METHODS: Within a cross-sectional study, the data on all patients attending the Burns Center at Imam Khomeini Hospital (Kermanshah, Iran) during 2010-2011 and 2011-2012 (24 months) were collected. Then, age, gender, cause of burns, total body surface area, and time of the occurrence were extracted from the hospital records. The data were analyzed using the SPSS statistical package (Version 19, for Windows). We used chi-squared test when we compared the categorical responses between two or more groups. For comparing means between two groups we used t-test. In addition, trends were investigated using linear regression.

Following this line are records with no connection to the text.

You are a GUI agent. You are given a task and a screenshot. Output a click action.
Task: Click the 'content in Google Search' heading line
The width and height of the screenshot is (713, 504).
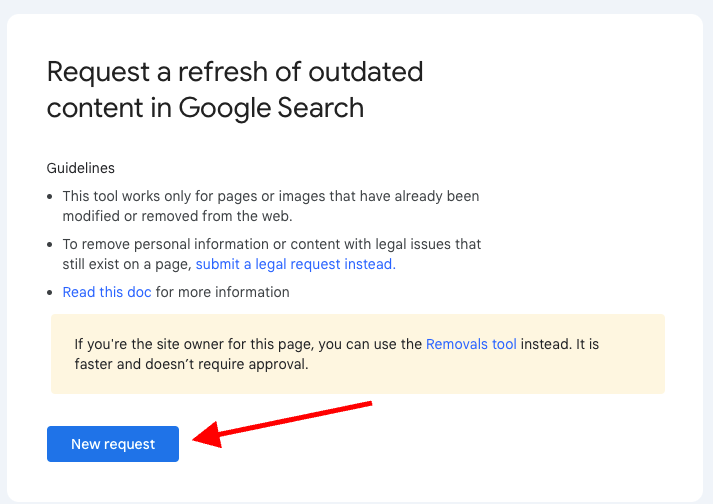(x=205, y=108)

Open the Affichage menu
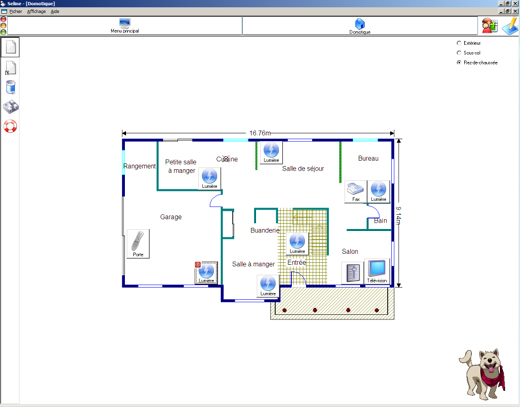tap(36, 11)
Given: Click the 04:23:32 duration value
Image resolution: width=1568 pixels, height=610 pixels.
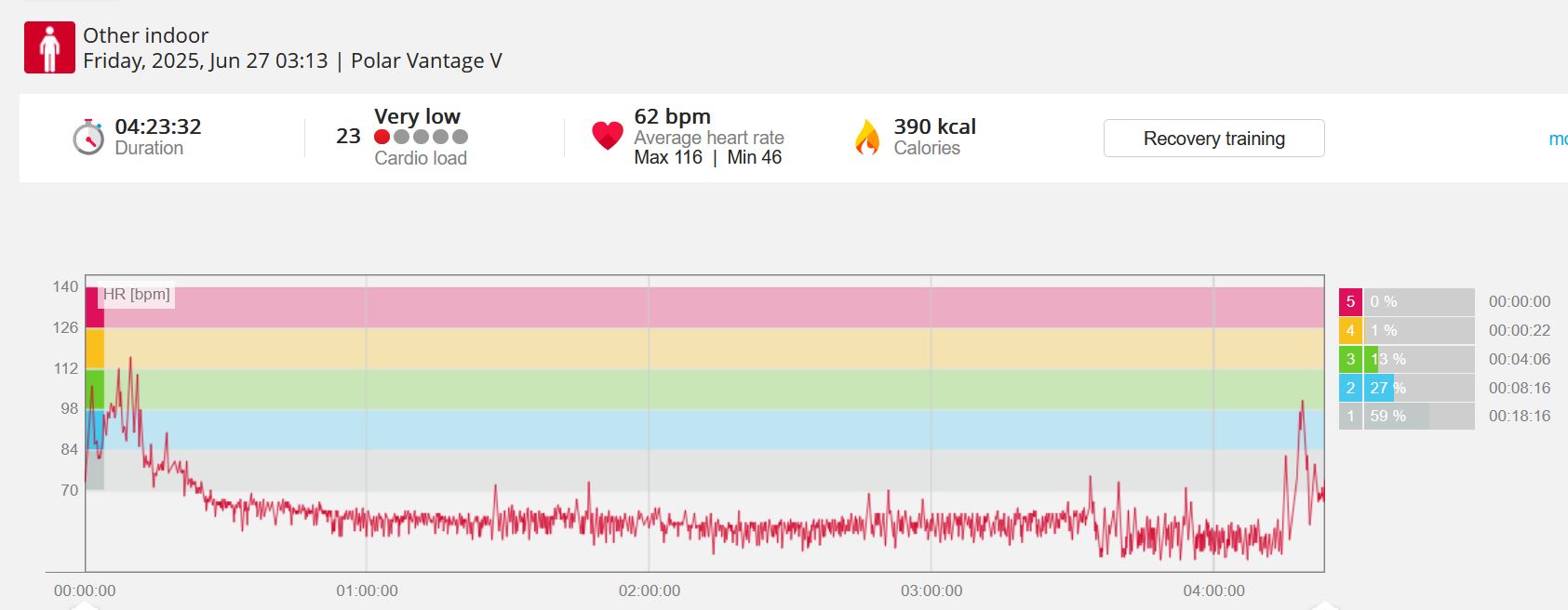Looking at the screenshot, I should coord(158,126).
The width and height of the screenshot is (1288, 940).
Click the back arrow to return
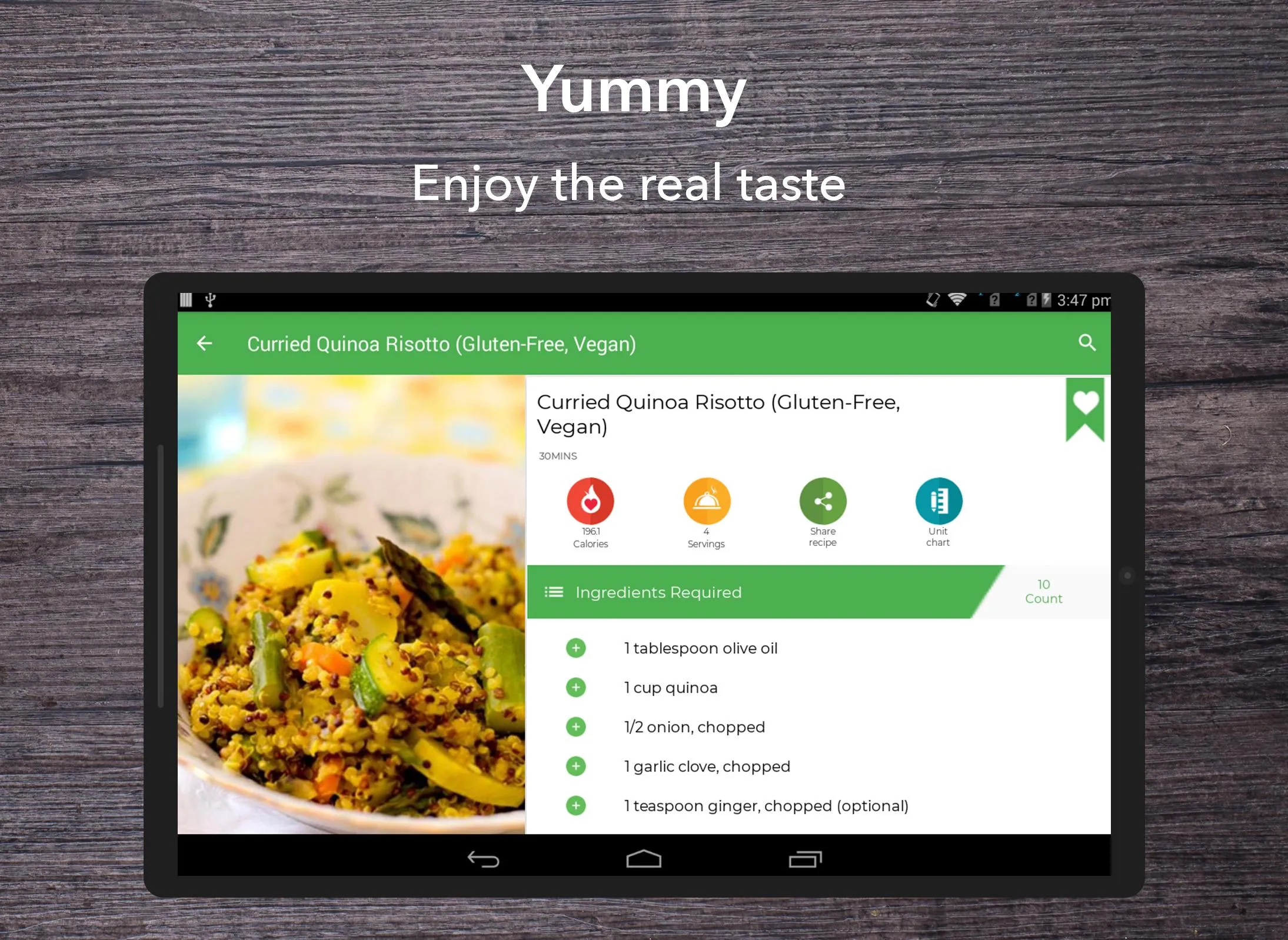point(207,343)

RESULTS: Overall 13 248 people were referred to the Burns Center at Imam Khomeini Hospital (Kermanshah, Iran) during the period of study, including 328 cases of self-immolation. The mean age of the patients was 27±19 years and 29±13 years for unintentional burns and self-immolation respectively. Out of the total number of unintentional cases, 6 519 (50.5%) were men, while the corresponding percentage of men among the self-immolation cases was 16.6% (p less than 0.001). Trends in the number of cases were cyclic, with the highest and lowest number of burns cases being in March and May. Overall, hot liquids and flammable materials were the two most important causes of unintentional burns. However, flammable materials were the main cause of burns among self-immolation cases. During hospital admission, 168 (51%) self-immolation victims and 43 (0.33%) unintentional burn victims died.
CONCLUSIONS: While major preventive measures are not adequately used in developing countries, burns and their burden can be significantly reduced by increasing public awareness and by applying simple preventive measures.